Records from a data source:
※

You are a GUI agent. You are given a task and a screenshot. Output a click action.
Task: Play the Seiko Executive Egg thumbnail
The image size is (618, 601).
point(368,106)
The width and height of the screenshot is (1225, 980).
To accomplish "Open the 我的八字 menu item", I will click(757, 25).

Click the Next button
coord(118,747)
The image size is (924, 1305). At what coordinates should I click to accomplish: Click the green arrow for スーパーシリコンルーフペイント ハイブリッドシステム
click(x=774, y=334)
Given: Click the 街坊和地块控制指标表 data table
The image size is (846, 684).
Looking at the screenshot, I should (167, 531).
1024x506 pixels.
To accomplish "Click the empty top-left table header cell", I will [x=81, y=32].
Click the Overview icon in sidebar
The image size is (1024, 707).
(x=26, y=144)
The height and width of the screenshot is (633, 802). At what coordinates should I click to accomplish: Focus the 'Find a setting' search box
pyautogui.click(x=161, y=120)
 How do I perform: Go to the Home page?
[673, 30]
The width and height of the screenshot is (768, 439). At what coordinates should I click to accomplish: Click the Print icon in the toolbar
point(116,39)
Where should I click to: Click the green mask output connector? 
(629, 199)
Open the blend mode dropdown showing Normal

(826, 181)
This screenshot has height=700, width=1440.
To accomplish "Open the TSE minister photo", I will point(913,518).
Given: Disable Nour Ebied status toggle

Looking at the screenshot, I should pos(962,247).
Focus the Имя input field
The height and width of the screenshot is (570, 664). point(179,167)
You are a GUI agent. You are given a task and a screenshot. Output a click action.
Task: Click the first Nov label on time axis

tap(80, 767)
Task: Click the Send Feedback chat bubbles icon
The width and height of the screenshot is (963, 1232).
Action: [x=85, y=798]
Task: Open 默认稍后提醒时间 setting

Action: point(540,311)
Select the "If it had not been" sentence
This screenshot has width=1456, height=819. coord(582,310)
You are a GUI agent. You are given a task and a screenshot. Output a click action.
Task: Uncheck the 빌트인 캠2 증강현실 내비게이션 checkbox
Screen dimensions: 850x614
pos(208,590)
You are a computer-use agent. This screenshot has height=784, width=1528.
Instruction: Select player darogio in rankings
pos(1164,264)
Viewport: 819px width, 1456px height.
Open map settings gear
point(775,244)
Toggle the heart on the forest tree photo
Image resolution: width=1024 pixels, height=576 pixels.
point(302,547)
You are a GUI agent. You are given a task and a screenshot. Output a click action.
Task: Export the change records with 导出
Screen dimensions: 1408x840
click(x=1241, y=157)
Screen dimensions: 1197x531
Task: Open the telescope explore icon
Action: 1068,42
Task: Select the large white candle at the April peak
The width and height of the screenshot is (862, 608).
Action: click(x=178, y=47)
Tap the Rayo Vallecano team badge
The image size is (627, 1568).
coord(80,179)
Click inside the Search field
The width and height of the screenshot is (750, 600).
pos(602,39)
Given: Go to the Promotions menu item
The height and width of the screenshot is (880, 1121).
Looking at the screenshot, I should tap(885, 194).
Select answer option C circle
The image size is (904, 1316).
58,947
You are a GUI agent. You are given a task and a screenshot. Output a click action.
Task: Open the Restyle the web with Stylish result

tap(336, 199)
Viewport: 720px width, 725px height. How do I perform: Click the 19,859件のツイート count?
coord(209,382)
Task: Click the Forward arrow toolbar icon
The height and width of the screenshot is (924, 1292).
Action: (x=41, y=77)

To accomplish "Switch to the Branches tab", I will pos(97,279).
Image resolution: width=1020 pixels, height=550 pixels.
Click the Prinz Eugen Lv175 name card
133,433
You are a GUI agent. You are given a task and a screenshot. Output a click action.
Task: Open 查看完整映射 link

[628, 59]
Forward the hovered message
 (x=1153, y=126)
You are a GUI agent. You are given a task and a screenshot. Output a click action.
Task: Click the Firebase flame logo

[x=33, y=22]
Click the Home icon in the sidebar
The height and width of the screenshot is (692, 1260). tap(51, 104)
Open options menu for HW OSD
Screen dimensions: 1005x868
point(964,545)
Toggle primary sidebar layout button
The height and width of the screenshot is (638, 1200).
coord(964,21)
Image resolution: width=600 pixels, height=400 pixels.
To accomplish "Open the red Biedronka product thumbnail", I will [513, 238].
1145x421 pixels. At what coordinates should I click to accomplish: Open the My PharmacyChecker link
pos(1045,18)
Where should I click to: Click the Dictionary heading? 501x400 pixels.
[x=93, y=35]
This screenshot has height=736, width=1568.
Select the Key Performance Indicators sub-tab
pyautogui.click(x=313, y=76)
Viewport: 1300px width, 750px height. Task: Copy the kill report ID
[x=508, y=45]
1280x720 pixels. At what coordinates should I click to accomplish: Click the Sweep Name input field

※

_Activity_: Return every line from the entries that holds the string "menu".

_Answer box_:
To accomplish "Open the 我的八字 menu item", I will click(757, 25).
Given: Go to the Promotions menu item
Open options menu for HW OSD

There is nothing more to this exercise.